▶ [What this task involves]:
Every line between the top of the data below and the line with "Given: Click the", both ends included, must be retyped exactly.

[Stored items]
^^^^^^^^^^^^^^^^
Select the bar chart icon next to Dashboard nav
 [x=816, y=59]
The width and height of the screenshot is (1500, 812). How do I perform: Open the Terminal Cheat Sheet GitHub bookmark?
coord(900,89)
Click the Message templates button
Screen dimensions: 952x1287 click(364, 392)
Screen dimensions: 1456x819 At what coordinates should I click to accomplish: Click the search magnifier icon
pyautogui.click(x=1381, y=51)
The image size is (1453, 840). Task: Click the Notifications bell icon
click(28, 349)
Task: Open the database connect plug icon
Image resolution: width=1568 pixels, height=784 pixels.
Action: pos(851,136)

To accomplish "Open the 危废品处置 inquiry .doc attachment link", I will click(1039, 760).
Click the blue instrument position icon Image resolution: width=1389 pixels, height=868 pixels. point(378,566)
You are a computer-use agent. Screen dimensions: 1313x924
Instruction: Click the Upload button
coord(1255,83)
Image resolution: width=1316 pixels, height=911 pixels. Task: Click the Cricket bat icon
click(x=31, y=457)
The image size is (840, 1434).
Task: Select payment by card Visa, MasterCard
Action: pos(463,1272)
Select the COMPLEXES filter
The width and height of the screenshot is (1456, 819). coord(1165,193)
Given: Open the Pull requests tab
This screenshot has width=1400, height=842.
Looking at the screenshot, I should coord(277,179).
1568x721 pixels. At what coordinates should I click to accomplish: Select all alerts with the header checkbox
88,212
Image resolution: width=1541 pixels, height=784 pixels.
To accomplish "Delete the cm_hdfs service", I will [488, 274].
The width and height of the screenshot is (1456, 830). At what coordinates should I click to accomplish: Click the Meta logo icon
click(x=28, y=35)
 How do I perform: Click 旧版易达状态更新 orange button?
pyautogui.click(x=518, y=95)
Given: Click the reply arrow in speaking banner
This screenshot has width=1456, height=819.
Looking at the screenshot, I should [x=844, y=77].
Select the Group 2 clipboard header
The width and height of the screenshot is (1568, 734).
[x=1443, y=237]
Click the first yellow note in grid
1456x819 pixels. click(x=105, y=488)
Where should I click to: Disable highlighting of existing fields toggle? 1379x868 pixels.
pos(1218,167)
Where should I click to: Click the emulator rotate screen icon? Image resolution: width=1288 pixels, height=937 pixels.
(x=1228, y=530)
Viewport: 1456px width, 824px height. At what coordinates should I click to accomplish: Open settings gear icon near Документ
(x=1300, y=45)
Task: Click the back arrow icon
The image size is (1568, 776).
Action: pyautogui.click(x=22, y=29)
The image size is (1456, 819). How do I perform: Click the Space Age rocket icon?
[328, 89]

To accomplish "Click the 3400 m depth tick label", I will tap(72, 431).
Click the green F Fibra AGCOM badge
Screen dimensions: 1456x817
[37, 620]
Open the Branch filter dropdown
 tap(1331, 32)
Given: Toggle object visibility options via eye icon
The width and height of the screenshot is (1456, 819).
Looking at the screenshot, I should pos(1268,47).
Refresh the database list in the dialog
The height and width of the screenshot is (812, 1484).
^^^^^^^^^^^^^^^^
▶ [Expected answer]:
Select the bar chart icon next to Dashboard nav
 [x=816, y=59]
The width and height of the screenshot is (1500, 812). How do I perform: Open the Terminal Cheat Sheet GitHub bookmark?
coord(900,89)
Click the Message templates button
Screen dimensions: 952x1287 click(364, 392)
Screen dimensions: 1456x819 At what coordinates should I click to accomplish: Click the search magnifier icon
pyautogui.click(x=1381, y=51)
The image size is (1453, 840). Task: Click the Notifications bell icon
click(28, 349)
Task: Open the database connect plug icon
Image resolution: width=1568 pixels, height=784 pixels.
Action: pos(851,136)

To accomplish "Open the 危废品处置 inquiry .doc attachment link", I will click(1039, 760).
Click the blue instrument position icon Image resolution: width=1389 pixels, height=868 pixels. point(378,566)
You are a computer-use agent. Screen dimensions: 1313x924
Instruction: Click the Upload button
coord(1255,83)
Image resolution: width=1316 pixels, height=911 pixels. Task: Click the Cricket bat icon
click(x=31, y=457)
The image size is (840, 1434).
Task: Select payment by card Visa, MasterCard
Action: pos(463,1272)
Select the COMPLEXES filter
The width and height of the screenshot is (1456, 819). coord(1165,193)
Given: Open the Pull requests tab
This screenshot has width=1400, height=842.
Looking at the screenshot, I should coord(277,179).
1568x721 pixels. At what coordinates should I click to accomplish: Select all alerts with the header checkbox
88,212
Image resolution: width=1541 pixels, height=784 pixels.
To accomplish "Delete the cm_hdfs service", I will [488, 274].
The width and height of the screenshot is (1456, 830). At what coordinates should I click to accomplish: Click the Meta logo icon
click(x=28, y=35)
 How do I perform: Click 旧版易达状态更新 orange button?
pyautogui.click(x=518, y=95)
Given: Click the reply arrow in speaking banner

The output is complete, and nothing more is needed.